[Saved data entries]
---+---

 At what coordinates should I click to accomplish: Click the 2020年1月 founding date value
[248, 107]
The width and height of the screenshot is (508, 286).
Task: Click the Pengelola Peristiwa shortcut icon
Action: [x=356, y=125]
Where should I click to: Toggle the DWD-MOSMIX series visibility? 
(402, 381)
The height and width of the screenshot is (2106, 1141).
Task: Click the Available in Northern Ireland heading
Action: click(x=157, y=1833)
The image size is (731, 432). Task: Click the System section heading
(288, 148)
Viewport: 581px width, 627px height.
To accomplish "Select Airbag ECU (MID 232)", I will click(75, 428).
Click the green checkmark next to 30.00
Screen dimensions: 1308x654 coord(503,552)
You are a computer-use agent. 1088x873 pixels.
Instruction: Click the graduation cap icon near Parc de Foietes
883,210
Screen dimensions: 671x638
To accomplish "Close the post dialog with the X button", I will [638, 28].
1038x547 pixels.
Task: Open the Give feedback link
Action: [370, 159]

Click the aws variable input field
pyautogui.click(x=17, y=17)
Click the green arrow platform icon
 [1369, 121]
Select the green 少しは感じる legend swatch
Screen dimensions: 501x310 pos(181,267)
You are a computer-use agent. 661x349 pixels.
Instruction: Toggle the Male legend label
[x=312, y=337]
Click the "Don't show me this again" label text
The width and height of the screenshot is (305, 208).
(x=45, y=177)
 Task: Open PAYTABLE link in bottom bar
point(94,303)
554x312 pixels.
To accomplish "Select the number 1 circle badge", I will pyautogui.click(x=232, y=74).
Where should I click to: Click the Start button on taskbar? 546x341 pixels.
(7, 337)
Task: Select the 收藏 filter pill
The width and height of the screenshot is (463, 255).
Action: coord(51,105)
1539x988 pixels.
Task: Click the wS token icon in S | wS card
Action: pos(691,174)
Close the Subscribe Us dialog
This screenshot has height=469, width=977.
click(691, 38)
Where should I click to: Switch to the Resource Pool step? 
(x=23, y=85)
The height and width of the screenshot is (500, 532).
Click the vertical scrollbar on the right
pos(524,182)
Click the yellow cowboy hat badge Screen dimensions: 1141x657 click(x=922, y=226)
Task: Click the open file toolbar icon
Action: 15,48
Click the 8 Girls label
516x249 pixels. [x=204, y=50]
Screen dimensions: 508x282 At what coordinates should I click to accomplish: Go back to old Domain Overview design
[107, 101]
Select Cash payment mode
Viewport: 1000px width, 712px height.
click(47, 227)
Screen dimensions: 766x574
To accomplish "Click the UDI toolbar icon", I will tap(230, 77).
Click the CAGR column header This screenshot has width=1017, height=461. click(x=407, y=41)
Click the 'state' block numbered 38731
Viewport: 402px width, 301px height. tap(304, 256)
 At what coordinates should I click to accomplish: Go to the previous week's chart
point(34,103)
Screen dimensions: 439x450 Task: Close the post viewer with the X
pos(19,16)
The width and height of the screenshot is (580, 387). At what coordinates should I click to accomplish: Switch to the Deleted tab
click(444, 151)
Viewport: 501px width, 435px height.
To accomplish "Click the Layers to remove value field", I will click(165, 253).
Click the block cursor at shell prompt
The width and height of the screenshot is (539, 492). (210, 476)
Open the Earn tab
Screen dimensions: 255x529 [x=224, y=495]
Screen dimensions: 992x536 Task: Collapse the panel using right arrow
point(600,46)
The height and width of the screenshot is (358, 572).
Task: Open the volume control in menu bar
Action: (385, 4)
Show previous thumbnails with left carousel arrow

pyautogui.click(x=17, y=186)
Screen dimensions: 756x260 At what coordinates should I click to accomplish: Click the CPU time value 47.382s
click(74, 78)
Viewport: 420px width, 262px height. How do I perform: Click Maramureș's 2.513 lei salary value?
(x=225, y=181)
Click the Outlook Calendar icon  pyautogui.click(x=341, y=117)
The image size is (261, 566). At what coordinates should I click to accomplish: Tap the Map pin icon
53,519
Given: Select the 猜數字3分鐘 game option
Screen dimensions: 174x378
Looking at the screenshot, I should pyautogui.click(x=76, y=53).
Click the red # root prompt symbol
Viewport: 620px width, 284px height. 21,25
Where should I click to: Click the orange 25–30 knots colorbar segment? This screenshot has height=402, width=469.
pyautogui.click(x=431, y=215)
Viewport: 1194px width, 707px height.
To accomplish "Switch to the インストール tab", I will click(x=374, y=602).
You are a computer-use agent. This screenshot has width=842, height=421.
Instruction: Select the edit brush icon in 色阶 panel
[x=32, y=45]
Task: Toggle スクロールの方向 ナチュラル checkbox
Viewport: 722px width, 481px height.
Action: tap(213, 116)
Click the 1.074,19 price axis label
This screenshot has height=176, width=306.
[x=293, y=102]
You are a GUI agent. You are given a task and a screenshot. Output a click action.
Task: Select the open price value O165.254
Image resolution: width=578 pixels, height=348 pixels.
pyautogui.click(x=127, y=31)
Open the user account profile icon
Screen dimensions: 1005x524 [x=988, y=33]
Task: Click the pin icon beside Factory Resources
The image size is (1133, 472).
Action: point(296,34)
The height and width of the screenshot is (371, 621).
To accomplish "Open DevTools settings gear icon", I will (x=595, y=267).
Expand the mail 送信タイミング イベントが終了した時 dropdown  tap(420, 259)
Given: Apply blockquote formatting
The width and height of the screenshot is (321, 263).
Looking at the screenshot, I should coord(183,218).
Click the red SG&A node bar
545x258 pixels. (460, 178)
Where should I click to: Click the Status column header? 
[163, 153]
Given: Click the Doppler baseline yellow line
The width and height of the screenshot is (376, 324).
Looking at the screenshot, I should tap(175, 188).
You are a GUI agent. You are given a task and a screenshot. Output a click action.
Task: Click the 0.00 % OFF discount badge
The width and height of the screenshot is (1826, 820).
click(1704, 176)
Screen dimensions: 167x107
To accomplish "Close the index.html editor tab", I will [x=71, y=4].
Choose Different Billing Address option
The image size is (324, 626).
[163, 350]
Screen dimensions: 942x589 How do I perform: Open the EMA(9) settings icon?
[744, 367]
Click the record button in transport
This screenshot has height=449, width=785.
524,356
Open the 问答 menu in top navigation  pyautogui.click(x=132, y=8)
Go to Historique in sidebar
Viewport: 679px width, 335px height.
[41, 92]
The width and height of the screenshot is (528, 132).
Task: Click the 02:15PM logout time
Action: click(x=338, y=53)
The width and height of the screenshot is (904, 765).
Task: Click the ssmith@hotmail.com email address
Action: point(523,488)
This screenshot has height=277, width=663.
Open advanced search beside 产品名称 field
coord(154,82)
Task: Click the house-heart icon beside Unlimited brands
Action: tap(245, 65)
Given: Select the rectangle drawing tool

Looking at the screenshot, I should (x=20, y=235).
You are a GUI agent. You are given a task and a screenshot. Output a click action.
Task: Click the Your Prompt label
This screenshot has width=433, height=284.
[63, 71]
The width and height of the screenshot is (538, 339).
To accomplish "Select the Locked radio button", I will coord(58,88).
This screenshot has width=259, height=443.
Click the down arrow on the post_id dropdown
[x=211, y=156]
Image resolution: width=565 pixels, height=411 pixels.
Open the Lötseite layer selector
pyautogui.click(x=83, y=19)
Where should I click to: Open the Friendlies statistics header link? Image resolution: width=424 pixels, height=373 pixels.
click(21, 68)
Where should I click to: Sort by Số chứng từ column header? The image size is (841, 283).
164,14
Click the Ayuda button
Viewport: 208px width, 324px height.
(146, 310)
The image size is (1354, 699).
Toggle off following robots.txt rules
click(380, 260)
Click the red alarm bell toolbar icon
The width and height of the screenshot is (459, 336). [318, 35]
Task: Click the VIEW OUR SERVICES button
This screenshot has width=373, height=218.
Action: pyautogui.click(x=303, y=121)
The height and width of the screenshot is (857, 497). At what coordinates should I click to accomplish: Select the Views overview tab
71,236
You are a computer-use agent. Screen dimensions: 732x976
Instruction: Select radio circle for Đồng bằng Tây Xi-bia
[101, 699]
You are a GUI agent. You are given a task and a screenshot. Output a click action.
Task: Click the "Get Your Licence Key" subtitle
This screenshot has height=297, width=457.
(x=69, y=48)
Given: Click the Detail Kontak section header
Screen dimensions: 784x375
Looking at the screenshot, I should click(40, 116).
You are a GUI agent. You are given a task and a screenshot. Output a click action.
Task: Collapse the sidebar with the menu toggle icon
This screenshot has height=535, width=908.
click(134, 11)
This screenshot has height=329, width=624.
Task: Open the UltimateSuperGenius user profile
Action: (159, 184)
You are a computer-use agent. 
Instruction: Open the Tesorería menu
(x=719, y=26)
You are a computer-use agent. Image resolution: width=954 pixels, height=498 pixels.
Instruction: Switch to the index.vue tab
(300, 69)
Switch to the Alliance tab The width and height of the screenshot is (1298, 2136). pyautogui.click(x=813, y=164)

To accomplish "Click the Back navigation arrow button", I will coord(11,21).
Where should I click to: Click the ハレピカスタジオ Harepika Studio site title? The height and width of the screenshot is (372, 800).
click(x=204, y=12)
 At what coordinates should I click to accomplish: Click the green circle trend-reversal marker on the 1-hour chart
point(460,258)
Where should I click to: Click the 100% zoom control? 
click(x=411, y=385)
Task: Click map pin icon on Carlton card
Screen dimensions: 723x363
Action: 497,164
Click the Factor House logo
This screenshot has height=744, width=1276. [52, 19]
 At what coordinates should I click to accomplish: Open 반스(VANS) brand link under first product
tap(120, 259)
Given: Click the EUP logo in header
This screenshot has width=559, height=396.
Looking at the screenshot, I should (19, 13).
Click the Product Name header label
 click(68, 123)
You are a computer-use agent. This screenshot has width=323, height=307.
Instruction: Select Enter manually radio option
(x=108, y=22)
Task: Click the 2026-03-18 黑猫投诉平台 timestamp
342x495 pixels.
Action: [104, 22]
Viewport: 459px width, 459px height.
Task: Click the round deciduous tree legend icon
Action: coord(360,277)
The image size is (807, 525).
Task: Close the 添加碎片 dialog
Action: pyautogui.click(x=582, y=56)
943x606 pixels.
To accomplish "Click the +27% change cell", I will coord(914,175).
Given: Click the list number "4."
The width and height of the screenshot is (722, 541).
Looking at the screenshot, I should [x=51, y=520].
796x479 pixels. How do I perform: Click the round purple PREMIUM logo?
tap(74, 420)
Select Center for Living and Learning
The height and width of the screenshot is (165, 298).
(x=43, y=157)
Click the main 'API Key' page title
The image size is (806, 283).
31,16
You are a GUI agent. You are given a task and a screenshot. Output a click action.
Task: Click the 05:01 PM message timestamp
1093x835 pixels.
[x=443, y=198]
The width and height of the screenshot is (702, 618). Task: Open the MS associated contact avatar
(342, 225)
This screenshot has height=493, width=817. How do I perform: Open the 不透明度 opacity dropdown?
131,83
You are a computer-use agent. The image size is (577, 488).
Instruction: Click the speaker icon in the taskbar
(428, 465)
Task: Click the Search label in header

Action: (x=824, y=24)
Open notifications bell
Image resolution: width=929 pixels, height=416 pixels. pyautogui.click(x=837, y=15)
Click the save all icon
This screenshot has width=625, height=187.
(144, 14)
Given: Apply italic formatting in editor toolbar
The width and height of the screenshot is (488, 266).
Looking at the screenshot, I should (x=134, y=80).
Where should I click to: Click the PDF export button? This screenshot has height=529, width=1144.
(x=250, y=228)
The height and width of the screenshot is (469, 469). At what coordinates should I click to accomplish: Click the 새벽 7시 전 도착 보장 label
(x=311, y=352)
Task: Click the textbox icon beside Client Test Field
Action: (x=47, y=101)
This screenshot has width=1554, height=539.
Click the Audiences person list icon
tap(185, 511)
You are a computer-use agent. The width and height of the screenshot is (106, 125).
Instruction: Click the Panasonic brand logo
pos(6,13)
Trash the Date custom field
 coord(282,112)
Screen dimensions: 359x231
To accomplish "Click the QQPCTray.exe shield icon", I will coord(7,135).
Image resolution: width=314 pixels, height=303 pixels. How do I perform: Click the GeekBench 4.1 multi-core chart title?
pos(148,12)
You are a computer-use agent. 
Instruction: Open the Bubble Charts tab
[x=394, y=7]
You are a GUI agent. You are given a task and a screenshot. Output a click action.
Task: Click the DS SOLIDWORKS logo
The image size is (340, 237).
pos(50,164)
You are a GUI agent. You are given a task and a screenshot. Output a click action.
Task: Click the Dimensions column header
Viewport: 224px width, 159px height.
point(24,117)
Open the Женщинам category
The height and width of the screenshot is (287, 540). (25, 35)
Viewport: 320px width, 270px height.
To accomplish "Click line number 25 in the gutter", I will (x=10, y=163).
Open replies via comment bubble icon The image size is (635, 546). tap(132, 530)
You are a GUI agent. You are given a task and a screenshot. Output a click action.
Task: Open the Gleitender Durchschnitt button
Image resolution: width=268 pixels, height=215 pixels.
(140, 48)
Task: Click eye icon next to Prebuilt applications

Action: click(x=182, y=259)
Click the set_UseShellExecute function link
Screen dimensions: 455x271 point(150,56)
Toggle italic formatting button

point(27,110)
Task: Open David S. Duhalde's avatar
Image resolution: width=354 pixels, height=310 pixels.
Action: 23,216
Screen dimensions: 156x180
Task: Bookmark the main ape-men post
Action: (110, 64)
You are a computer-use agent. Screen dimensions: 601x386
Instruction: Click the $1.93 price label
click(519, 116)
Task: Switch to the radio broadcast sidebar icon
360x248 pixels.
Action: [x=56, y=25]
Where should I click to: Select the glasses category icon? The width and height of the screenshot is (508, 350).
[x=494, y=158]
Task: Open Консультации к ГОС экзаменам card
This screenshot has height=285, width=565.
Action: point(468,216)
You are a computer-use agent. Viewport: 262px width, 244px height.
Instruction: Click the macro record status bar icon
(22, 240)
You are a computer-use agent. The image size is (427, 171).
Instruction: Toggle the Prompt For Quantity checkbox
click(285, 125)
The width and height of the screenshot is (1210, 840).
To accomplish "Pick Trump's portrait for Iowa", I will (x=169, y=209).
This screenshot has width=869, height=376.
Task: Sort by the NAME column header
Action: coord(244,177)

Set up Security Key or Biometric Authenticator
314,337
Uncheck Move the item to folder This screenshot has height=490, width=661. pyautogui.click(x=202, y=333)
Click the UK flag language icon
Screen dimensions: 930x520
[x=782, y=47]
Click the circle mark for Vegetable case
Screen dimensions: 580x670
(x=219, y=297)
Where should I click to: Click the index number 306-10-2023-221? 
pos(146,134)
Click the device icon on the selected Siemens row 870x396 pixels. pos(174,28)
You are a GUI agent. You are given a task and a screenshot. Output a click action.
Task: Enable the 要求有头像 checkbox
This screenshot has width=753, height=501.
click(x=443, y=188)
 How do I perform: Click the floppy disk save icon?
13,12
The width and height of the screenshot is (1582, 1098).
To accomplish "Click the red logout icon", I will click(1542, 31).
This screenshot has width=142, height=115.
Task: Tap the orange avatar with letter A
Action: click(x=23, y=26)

---+---

* Problem statement
What is needed is a count of the lines in the data that contain the word "timestamp"; please give it and no other words.

* Expected answer
2